Master Cook granted the Defendant permission to appeal to the Court of Appeal.

This was because the Defendant’s appeal would have “reasonable prospects of success” – and because the appeal “does raise an important point of principle, namely the circumstances in which the control mechanism of proximity can be satisfied” [54].

Our View

Tom Gibson, a clinical negligence barrister at Outer Temple commented on the case:

Polmear is the latest chapter in the saga of secondary victim claims for psychiatric injury in a clinical negligence setting. In June 2021 the Court of Appeal will hear joint appeals from three of these cases: Polmear v Royal Cornwall, Purchase v Dr Ahmed (6 May 2020, Birmingham County Court, DJ Lumb) , and Paul v Royal Wolverhampton NHS Trust [2020] EWHC 1415 (QB) .

All three of these cases address the difficult question of how the “proximity” control mechanism, from Alcock v Chief Constable of South Yorkshire Police should be applied in a clinical negligence context.
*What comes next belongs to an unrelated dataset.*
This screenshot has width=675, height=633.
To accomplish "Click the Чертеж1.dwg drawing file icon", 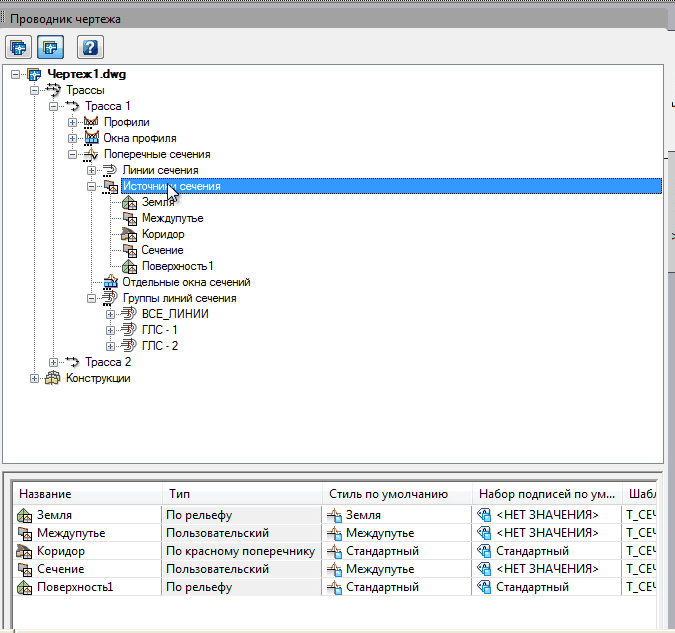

In particular, what do claimants have to show “proximity” to? Is the “event” the defendant’s negligent medical treatment – or is the “event” the collapse and death of their loved one, some time later?

From a claimant’s perspective, it seems unfair for bereaved relatives to have to show “proximity” to the “event” of the defendant’s negligent medical treatment – since a GP or hospital consultation is very unlikely to be “horrifying” enough to cause psychiatric injury. However, from a defendant’s perspective, it seems unfair that the “event” triggering psychiatric injury can be many months or even years after the defendant’s own treatment, especially if the patient has had further illness and symptoms in the meantime.

These legal questions – and the circumstances of the parties in Polmear, Purchase and Paul – will all be addressed by the Court of Appeal in June.